» **WORK INSTRUCTIONS**
Arrange the listing lines from the line with "You are a computer-use agent." up to and including the line with "click(66, 119)" as a Markdown table with columns n and Line, skipping blank lines and leaving the pictures out.

» **DATA**
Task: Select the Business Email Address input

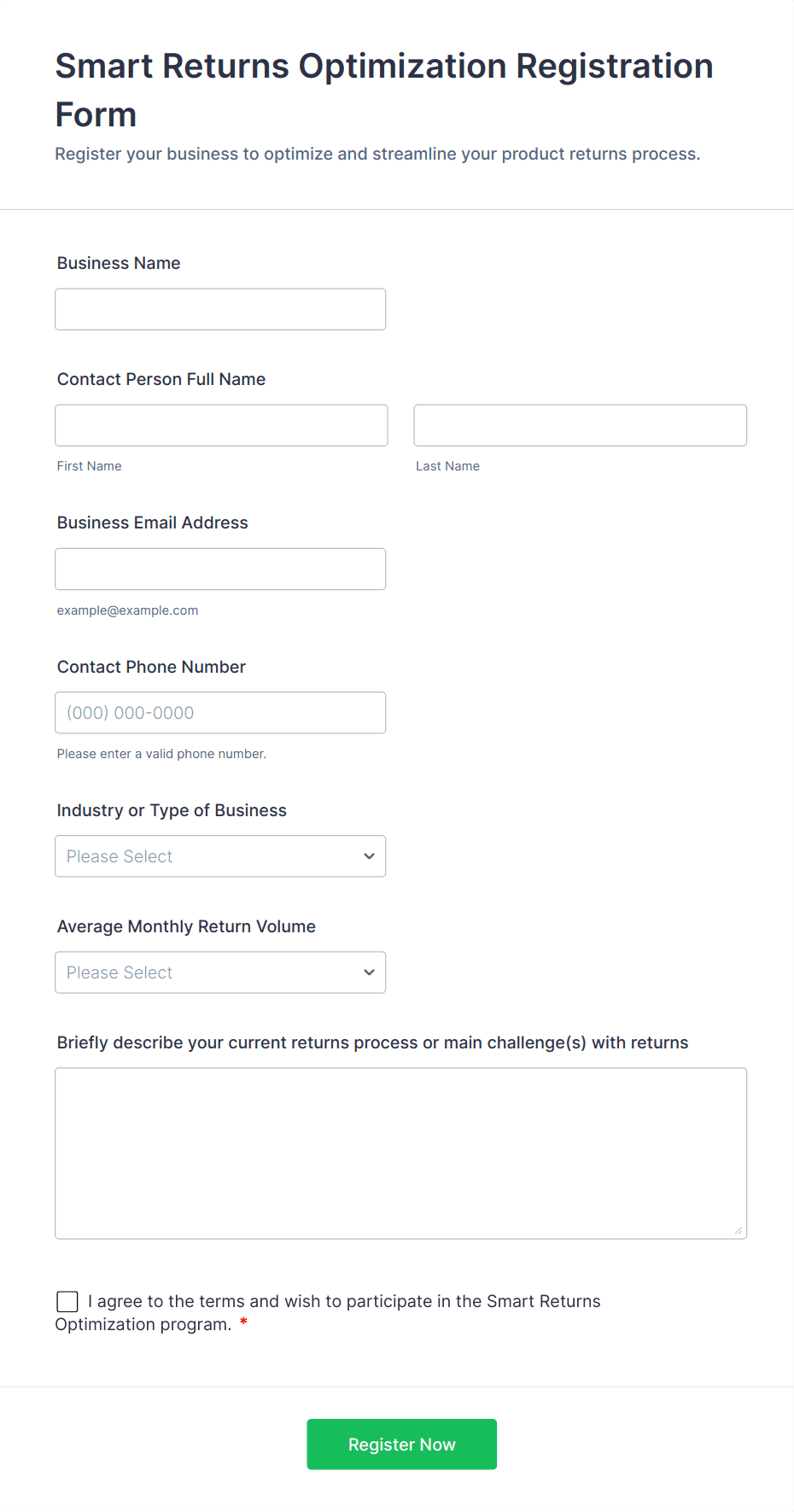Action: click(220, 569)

...

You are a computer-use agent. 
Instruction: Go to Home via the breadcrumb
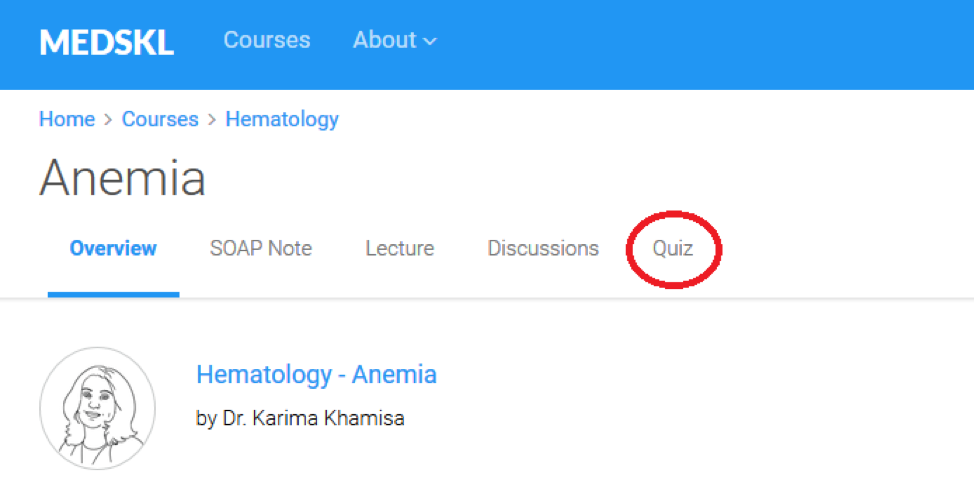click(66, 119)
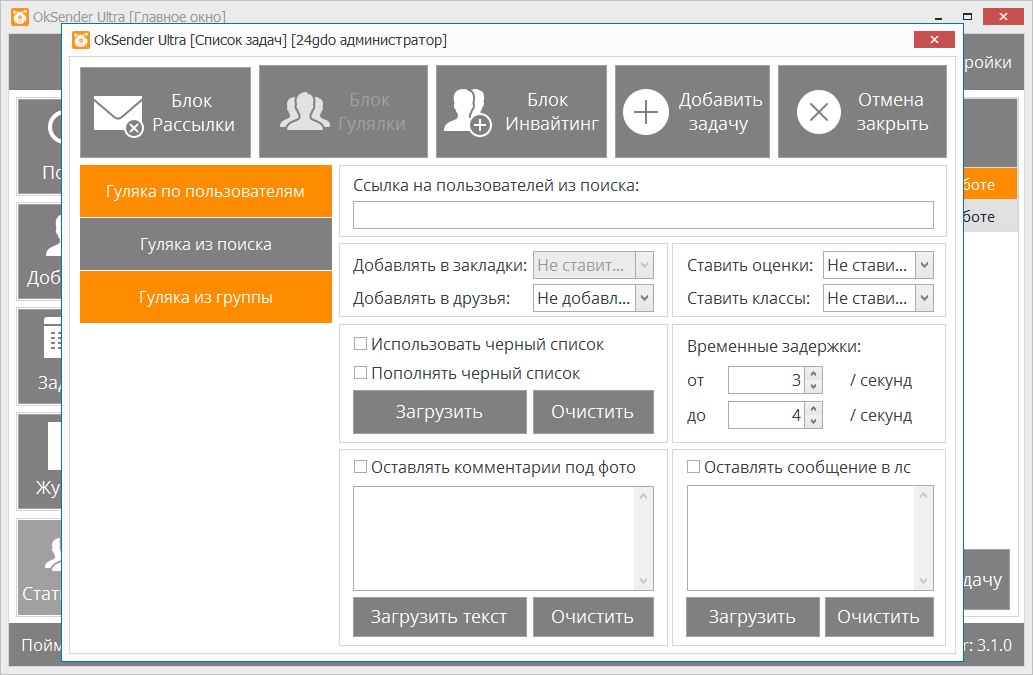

* * *

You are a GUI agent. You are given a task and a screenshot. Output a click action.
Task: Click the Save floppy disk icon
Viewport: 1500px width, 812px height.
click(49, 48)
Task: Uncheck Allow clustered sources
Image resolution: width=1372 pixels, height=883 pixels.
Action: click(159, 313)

» **FINAL RESULT**
| n | Line |
|---|---|
| 1 | You are a computer-use agent.  |
| 2 | Instruction: Go to Home via the breadcrumb |
| 3 | click(66, 119) |